Job –
Format the records below as a Markdown table with the columns Row and Line, numbering each line in order and leaving out blank lines.

========================

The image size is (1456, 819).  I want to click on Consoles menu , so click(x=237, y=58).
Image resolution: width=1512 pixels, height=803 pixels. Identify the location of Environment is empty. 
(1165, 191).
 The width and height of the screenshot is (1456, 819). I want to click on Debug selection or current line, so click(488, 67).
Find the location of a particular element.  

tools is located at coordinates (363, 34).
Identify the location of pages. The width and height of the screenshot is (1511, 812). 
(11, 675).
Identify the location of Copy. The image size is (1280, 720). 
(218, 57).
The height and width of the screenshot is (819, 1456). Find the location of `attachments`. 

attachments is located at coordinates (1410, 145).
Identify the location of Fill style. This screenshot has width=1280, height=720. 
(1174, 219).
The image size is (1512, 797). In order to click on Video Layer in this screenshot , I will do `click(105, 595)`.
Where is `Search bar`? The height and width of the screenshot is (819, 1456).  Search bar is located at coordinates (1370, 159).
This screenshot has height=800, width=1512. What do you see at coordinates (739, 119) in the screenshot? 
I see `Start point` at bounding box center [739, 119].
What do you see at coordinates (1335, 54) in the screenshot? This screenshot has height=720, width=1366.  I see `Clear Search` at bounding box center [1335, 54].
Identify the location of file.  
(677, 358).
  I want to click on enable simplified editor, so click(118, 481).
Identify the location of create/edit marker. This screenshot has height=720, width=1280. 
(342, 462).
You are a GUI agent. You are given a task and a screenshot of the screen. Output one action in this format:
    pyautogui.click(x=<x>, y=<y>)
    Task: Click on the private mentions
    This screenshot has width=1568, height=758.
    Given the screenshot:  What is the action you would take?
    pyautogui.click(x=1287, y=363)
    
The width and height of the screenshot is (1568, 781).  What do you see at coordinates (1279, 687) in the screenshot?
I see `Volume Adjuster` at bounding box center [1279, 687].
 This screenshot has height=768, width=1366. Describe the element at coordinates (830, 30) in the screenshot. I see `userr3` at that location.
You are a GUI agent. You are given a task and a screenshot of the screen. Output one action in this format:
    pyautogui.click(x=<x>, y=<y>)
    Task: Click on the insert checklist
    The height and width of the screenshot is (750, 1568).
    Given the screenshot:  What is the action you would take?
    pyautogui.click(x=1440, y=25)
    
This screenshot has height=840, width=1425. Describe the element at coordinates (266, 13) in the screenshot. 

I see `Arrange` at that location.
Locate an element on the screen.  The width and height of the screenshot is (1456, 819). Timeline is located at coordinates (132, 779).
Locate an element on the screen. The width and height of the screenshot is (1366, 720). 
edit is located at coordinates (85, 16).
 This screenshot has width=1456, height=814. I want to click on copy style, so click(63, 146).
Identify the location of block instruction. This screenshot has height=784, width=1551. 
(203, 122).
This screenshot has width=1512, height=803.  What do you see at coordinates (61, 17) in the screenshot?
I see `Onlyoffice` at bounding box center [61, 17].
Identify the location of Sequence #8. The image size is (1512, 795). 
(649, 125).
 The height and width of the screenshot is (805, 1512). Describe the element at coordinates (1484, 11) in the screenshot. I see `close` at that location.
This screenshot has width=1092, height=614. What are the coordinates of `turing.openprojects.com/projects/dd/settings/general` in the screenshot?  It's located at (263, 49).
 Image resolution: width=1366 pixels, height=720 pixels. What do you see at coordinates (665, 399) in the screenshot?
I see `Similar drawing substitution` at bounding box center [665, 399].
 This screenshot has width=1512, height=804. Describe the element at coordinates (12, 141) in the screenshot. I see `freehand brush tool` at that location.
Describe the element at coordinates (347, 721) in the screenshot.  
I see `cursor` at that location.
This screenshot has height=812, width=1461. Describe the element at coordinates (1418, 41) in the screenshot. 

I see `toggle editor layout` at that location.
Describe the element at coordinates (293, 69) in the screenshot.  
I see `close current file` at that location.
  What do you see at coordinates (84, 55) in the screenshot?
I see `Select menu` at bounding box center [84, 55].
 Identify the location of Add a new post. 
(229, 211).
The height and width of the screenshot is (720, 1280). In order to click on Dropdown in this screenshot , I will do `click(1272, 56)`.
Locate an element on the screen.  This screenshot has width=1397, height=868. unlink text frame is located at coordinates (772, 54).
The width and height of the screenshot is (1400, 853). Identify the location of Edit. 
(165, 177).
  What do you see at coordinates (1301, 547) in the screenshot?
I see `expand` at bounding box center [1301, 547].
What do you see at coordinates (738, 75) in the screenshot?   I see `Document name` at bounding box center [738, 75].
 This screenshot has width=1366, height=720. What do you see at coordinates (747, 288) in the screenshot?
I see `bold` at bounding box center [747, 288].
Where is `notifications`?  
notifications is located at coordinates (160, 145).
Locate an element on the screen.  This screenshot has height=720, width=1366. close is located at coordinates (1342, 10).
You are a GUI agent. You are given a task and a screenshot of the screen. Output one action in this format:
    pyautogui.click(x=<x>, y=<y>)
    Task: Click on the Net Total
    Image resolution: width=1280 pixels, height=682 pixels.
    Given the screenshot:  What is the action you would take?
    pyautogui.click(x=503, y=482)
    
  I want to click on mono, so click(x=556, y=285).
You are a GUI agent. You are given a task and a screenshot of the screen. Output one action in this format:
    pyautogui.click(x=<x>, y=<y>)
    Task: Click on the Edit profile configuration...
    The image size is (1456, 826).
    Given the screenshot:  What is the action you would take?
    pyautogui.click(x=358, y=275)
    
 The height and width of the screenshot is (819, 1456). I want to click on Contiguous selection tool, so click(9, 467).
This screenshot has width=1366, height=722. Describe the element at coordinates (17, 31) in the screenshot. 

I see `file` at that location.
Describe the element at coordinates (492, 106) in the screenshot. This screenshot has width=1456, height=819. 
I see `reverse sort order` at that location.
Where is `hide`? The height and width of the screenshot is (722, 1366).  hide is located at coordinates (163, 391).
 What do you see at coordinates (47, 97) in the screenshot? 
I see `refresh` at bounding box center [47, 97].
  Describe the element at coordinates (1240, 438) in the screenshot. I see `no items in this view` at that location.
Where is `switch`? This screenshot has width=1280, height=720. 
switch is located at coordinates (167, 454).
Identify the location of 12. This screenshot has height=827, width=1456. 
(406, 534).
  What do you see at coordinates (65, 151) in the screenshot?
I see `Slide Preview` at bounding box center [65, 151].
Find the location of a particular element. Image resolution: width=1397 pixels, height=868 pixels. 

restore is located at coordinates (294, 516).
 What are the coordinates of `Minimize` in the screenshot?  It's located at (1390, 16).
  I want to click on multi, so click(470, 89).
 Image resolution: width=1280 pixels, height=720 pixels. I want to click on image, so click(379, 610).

========================

Expected answer –
| Row | Line |
|---|---|
| 1 | The image size is (1456, 819).  I want to click on Consoles menu , so click(x=237, y=58). |
| 2 | Image resolution: width=1512 pixels, height=803 pixels. Identify the location of Environment is empty.  |
| 3 | (1165, 191). |
| 4 |  The width and height of the screenshot is (1456, 819). I want to click on Debug selection or current line, so click(488, 67). |
| 5 | Find the location of a particular element.   |
| 6 | tools is located at coordinates (363, 34). |
| 7 | Identify the location of pages. The width and height of the screenshot is (1511, 812).  |
| 8 | (11, 675). |
| 9 | Identify the location of Copy. The image size is (1280, 720).  |
| 10 | (218, 57). |
| 11 | The height and width of the screenshot is (819, 1456). Find the location of `attachments`.  |
| 12 | attachments is located at coordinates (1410, 145). |
| 13 | Identify the location of Fill style. This screenshot has width=1280, height=720.  |
| 14 | (1174, 219). |
| 15 | The image size is (1512, 797). In order to click on Video Layer in this screenshot , I will do `click(105, 595)`. |
| 16 | Where is `Search bar`? The height and width of the screenshot is (819, 1456).  Search bar is located at coordinates (1370, 159). |
| 17 | This screenshot has height=800, width=1512. What do you see at coordinates (739, 119) in the screenshot?  |
| 18 | I see `Start point` at bounding box center [739, 119]. |
| 19 | What do you see at coordinates (1335, 54) in the screenshot? This screenshot has height=720, width=1366.  I see `Clear Search` at bounding box center [1335, 54]. |
| 20 | Identify the location of file.   |
| 21 | (677, 358). |
| 22 |   I want to click on enable simplified editor, so click(118, 481). |
| 23 | Identify the location of create/edit marker. This screenshot has height=720, width=1280.  |
| 24 | (342, 462). |
| 25 | You are a GUI agent. You are given a task and a screenshot of the screen. Output one action in this format: |
| 26 |     pyautogui.click(x=<x>, y=<y>) |
| 27 |     Task: Click on the private mentions |
| 28 |     This screenshot has width=1568, height=758. |
| 29 |     Given the screenshot:  What is the action you would take? |
| 30 |     pyautogui.click(x=1287, y=363) |
| 31 | The width and height of the screenshot is (1568, 781).  What do you see at coordinates (1279, 687) in the screenshot? |
| 32 | I see `Volume Adjuster` at bounding box center [1279, 687]. |
| 33 |  This screenshot has height=768, width=1366. Describe the element at coordinates (830, 30) in the screenshot. I see `userr3` at that location. |
| 34 | You are a GUI agent. You are given a task and a screenshot of the screen. Output one action in this format: |
| 35 |     pyautogui.click(x=<x>, y=<y>) |
| 36 |     Task: Click on the insert checklist |
| 37 |     The height and width of the screenshot is (750, 1568). |
| 38 |     Given the screenshot:  What is the action you would take? |
| 39 |     pyautogui.click(x=1440, y=25) |
| 40 | This screenshot has height=840, width=1425. Describe the element at coordinates (266, 13) in the screenshot.  |
| 41 | I see `Arrange` at that location. |
| 42 | Locate an element on the screen.  The width and height of the screenshot is (1456, 819). Timeline is located at coordinates (132, 779). |
| 43 | Locate an element on the screen. The width and height of the screenshot is (1366, 720).  |
| 44 | edit is located at coordinates (85, 16). |
| 45 |  This screenshot has width=1456, height=814. I want to click on copy style, so click(63, 146). |
| 46 | Identify the location of block instruction. This screenshot has height=784, width=1551.  |
| 47 | (203, 122). |
| 48 | This screenshot has width=1512, height=803.  What do you see at coordinates (61, 17) in the screenshot? |
| 49 | I see `Onlyoffice` at bounding box center [61, 17]. |
| 50 | Identify the location of Sequence #8. The image size is (1512, 795).  |
| 51 | (649, 125). |
| 52 |  The height and width of the screenshot is (805, 1512). Describe the element at coordinates (1484, 11) in the screenshot. I see `close` at that location. |
| 53 | This screenshot has width=1092, height=614. What are the coordinates of `turing.openprojects.com/projects/dd/settings/general` in the screenshot?  It's located at (263, 49). |
| 54 |  Image resolution: width=1366 pixels, height=720 pixels. What do you see at coordinates (665, 399) in the screenshot? |
| 55 | I see `Similar drawing substitution` at bounding box center [665, 399]. |
| 56 |  This screenshot has width=1512, height=804. Describe the element at coordinates (12, 141) in the screenshot. I see `freehand brush tool` at that location. |
| 57 | Describe the element at coordinates (347, 721) in the screenshot.   |
| 58 | I see `cursor` at that location. |
| 59 | This screenshot has height=812, width=1461. Describe the element at coordinates (1418, 41) in the screenshot.  |
| 60 | I see `toggle editor layout` at that location. |
| 61 | Describe the element at coordinates (293, 69) in the screenshot.   |
| 62 | I see `close current file` at that location. |
| 63 |   What do you see at coordinates (84, 55) in the screenshot? |
| 64 | I see `Select menu` at bounding box center [84, 55]. |
| 65 |  Identify the location of Add a new post.  |
| 66 | (229, 211). |
| 67 | The height and width of the screenshot is (720, 1280). In order to click on Dropdown in this screenshot , I will do `click(1272, 56)`. |
| 68 | Locate an element on the screen.  This screenshot has width=1397, height=868. unlink text frame is located at coordinates (772, 54). |
| 69 | The width and height of the screenshot is (1400, 853). Identify the location of Edit.  |
| 70 | (165, 177). |
| 71 |   What do you see at coordinates (1301, 547) in the screenshot? |
| 72 | I see `expand` at bounding box center [1301, 547]. |
| 73 | What do you see at coordinates (738, 75) in the screenshot?   I see `Document name` at bounding box center [738, 75]. |
| 74 |  This screenshot has width=1366, height=720. What do you see at coordinates (747, 288) in the screenshot? |
| 75 | I see `bold` at bounding box center [747, 288]. |
| 76 | Where is `notifications`?   |
| 77 | notifications is located at coordinates (160, 145). |
| 78 | Locate an element on the screen.  This screenshot has height=720, width=1366. close is located at coordinates (1342, 10). |
| 79 | You are a GUI agent. You are given a task and a screenshot of the screen. Output one action in this format: |
| 80 |     pyautogui.click(x=<x>, y=<y>) |
| 81 |     Task: Click on the Net Total |
| 82 |     Image resolution: width=1280 pixels, height=682 pixels. |
| 83 |     Given the screenshot:  What is the action you would take? |
| 84 |     pyautogui.click(x=503, y=482) |
| 85 |   I want to click on mono, so click(x=556, y=285). |
| 86 | You are a GUI agent. You are given a task and a screenshot of the screen. Output one action in this format: |
| 87 |     pyautogui.click(x=<x>, y=<y>) |
| 88 |     Task: Click on the Edit profile configuration... |
| 89 |     The image size is (1456, 826). |
| 90 |     Given the screenshot:  What is the action you would take? |
| 91 |     pyautogui.click(x=358, y=275) |
| 92 |  The height and width of the screenshot is (819, 1456). I want to click on Contiguous selection tool, so click(9, 467). |
| 93 | This screenshot has width=1366, height=722. Describe the element at coordinates (17, 31) in the screenshot.  |
| 94 | I see `file` at that location. |
| 95 | Describe the element at coordinates (492, 106) in the screenshot. This screenshot has width=1456, height=819.  |
| 96 | I see `reverse sort order` at that location. |
| 97 | Where is `hide`? The height and width of the screenshot is (722, 1366).  hide is located at coordinates (163, 391). |
| 98 |  What do you see at coordinates (47, 97) in the screenshot?  |
| 99 | I see `refresh` at bounding box center [47, 97]. |
| 100 |   Describe the element at coordinates (1240, 438) in the screenshot. I see `no items in this view` at that location. |
| 101 | Where is `switch`? This screenshot has width=1280, height=720.  |
| 102 | switch is located at coordinates (167, 454). |
| 103 | Identify the location of 12. This screenshot has height=827, width=1456.  |
| 104 | (406, 534). |
| 105 |   What do you see at coordinates (65, 151) in the screenshot? |
| 106 | I see `Slide Preview` at bounding box center [65, 151]. |
| 107 | Find the location of a particular element. Image resolution: width=1397 pixels, height=868 pixels.  |
| 108 | restore is located at coordinates (294, 516). |
| 109 |  What are the coordinates of `Minimize` in the screenshot?  It's located at (1390, 16). |
| 110 |   I want to click on multi, so click(470, 89). |
| 111 |  Image resolution: width=1280 pixels, height=720 pixels. I want to click on image, so click(379, 610). |